— start of MATERIAL PROVIDED —
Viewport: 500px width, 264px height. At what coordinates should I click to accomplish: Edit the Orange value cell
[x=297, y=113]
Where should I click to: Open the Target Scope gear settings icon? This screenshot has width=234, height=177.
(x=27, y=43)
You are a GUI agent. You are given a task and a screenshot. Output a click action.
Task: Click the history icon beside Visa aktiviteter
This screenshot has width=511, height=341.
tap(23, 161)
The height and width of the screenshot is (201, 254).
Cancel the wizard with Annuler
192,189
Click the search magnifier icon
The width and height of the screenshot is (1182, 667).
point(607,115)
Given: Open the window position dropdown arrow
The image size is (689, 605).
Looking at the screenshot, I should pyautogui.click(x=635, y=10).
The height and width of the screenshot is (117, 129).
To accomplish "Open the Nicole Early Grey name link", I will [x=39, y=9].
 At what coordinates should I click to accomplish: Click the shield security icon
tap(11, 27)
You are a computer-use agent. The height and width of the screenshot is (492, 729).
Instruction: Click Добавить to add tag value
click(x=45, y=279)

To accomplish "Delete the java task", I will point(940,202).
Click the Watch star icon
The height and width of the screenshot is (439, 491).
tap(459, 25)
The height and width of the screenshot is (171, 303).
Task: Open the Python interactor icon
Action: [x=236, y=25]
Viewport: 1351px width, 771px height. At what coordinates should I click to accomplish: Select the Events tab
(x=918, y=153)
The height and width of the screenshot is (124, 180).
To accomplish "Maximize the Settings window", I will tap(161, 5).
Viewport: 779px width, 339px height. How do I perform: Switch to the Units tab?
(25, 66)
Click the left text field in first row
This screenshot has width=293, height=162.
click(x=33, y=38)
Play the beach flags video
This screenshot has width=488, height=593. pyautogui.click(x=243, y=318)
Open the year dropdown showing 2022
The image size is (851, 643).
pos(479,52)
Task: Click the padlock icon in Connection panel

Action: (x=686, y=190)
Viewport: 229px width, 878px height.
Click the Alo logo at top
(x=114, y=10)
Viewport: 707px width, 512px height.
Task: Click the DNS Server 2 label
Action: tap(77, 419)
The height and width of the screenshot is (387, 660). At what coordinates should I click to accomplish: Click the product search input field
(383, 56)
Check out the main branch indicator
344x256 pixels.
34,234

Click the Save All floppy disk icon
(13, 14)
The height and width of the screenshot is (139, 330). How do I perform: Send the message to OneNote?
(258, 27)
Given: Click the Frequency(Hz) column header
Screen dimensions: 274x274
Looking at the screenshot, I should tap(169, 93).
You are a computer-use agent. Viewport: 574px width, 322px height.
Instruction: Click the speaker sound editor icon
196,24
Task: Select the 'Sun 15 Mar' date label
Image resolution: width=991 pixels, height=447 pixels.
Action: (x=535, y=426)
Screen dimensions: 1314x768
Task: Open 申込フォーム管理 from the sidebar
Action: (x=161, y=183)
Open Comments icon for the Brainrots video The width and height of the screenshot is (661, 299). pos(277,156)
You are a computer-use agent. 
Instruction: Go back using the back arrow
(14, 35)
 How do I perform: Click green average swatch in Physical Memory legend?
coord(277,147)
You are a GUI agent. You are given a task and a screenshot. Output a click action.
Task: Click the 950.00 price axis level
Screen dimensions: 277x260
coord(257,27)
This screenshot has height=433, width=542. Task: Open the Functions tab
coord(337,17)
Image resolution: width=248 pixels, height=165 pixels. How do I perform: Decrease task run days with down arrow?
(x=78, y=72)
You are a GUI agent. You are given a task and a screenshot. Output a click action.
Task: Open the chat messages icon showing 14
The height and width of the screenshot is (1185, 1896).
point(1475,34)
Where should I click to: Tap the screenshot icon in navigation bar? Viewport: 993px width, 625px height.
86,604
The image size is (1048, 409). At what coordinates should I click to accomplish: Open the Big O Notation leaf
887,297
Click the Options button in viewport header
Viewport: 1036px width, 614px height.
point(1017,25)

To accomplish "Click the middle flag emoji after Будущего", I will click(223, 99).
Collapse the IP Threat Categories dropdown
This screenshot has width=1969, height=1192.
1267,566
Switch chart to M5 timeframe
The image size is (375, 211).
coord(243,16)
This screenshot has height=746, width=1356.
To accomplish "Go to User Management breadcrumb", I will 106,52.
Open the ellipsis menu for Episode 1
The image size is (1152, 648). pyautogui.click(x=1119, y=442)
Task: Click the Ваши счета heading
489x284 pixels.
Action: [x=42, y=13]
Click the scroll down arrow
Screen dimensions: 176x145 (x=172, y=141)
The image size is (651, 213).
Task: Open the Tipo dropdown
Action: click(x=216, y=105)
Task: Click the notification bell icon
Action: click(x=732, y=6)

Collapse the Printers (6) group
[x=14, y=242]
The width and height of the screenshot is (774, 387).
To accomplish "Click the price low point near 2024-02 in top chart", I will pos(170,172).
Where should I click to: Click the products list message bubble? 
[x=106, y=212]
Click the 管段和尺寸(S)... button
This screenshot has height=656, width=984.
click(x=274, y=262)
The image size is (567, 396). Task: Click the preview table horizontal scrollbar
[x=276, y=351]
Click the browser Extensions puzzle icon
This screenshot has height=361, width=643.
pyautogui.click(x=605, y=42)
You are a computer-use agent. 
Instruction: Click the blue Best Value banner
— end of MATERIAL PROVIDED —
Copy the lines again, from the line containing "Click the search magnifier icon" through the line containing "Action: [x=236, y=25]", including both of those lines.

Click the search magnifier icon
The width and height of the screenshot is (1182, 667).
point(607,115)
Given: Open the window position dropdown arrow
The image size is (689, 605).
Looking at the screenshot, I should pyautogui.click(x=635, y=10).
The height and width of the screenshot is (117, 129).
To accomplish "Open the Nicole Early Grey name link", I will [x=39, y=9].
 At what coordinates should I click to accomplish: Click the shield security icon
tap(11, 27)
You are a computer-use agent. The height and width of the screenshot is (492, 729).
Instruction: Click Добавить to add tag value
click(x=45, y=279)

To accomplish "Delete the java task", I will point(940,202).
Click the Watch star icon
The height and width of the screenshot is (439, 491).
tap(459, 25)
The height and width of the screenshot is (171, 303).
Task: Open the Python interactor icon
Action: [x=236, y=25]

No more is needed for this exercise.